"Why They Call It Falling" is a song written by Don Schlitz and Roxie Dean, and recorded by American country music artist Lee Ann Womack. It was released in April 2001 as the third single from her third studio album, I Hope You Dance; it peaked at number 13 on the Billboard Hot Country Singles & Tracks.

Critical reception
Editors at Billboard called the song "A stunning ballad that showcases the chanteuse's heart-in-throat vocals." They also said, "It's a savvy lyric, and Womack's tender, vulnerable delivery perfectly complements the song. Add to that Mark Wright's production, which keeps everything swirling and swelling around her vocals, and it's a small sonic masterpiece.

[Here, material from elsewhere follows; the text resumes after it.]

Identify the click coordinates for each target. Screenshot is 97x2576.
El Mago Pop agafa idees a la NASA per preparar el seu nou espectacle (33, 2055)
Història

Womack continues to distinguish herself as the most compelling young female vocalist in country music."

Live performances
Womack performed "Why They Call It Falling" on The Tonight Show with Jay Leno.

Chart performance
"Why They Call It Falling" debuted at number 58 on the U.S. Billboard Hot Country Singles & Tracks for the week of April 7, 2001.

Year-end charts

References

2001 singles
2000 songs
Lee Ann Womack songs
Songs written by Don Schlitz
Songs written by Roxie Dean
MCA Nashville Records singles
Song recordings produced by Mark Wright (record producer)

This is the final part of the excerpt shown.